Pre-clinical results with Clariscan (NC100150 Injection): experience from different disease models
2001 (English)In: Magnetic Resonance Materials in Physics, Biology and Medicine, ISSN 0968-5243, E-ISSN 1352-8661, Vol. 12, no 2-3, 99-103 p.Article in journal (Other academic) Published
A superparamagnetic nanoparticle (NC100150 Injection) was investigated in two different animal models; renal perfusion in pigs and tumour imaging in mice. In the pig model, qualitative first-pass perfusion maps following a bolus injection of NC100150 Injection enabled good visualisation of hypoperfused regions of the renal cortex following partial ligation of the renal artery.

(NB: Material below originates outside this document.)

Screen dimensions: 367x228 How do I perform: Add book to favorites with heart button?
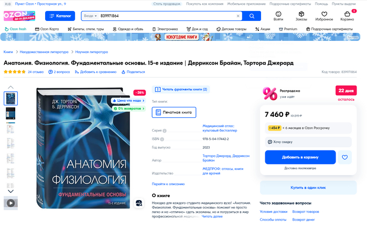[x=345, y=157]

High temporal resolution was found to be essential to accurately capture the first passage of the contrast agent through the kidney due to the very rapid blood flow in normal renal cortex. In the tumour model (LS174T cells implanted in nude mice), NC100150 Injection was found to cause a gradual (over 60 min) signal increase on T1-w images in part of the tumours which was attributed to contrast agent leakage from the vascular space to the extravascular space in areas of increased capillary permeability. This observation is consistent with previous reports on the molecular cut-off size for vascular extraction for this tumour cell line. The specific enhancement of tumour tissue suggest potential utility of NC100150 Injection as an angiogenesis marker.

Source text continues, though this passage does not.